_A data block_
···

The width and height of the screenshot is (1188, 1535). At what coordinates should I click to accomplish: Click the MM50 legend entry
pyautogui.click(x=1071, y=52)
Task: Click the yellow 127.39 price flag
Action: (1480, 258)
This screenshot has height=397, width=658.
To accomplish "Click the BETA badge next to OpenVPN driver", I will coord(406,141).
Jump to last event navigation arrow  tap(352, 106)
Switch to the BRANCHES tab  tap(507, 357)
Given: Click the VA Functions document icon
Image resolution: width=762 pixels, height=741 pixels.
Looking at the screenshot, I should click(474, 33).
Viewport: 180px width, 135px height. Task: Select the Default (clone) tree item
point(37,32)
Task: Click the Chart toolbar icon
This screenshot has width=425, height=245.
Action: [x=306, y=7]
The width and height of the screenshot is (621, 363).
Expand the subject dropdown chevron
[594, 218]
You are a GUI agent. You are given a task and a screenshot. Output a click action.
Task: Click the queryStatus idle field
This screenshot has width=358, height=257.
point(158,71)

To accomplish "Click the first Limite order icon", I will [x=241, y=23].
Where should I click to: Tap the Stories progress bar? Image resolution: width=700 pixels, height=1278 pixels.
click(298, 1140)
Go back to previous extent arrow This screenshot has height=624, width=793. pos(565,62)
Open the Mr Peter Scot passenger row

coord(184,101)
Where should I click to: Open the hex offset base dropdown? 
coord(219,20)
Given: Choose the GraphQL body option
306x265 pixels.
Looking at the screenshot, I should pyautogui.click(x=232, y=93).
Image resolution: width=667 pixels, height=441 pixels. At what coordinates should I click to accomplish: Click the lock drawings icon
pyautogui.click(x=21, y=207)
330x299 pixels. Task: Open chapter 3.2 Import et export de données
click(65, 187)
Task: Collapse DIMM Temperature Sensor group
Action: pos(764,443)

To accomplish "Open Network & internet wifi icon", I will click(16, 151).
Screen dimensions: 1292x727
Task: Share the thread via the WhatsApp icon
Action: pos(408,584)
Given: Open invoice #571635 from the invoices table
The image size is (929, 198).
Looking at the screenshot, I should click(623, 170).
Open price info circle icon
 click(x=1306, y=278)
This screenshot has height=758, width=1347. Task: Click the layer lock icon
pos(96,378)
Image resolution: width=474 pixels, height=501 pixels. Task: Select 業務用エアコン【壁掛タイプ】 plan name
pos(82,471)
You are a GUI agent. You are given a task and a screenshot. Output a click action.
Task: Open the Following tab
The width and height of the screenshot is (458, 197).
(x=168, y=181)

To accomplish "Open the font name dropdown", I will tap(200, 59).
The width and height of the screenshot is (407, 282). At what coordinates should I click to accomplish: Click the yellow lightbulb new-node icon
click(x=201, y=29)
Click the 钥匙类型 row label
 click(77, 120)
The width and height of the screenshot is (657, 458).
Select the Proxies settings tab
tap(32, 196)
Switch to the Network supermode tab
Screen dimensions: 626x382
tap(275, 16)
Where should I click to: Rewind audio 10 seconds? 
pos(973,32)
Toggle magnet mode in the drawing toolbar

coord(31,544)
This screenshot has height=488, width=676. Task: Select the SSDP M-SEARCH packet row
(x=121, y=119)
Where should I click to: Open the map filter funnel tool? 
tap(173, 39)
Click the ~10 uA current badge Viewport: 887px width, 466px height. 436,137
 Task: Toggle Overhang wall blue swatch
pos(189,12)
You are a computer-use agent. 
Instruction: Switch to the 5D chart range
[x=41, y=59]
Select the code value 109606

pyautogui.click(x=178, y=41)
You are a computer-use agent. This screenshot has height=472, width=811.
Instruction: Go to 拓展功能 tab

···

_SET EXERCISE_
Count the lines in the rows above that contain the string "pixels", matching case exactly. Reply with the number only.

_SOLUTION TO THE PROBLEM_
6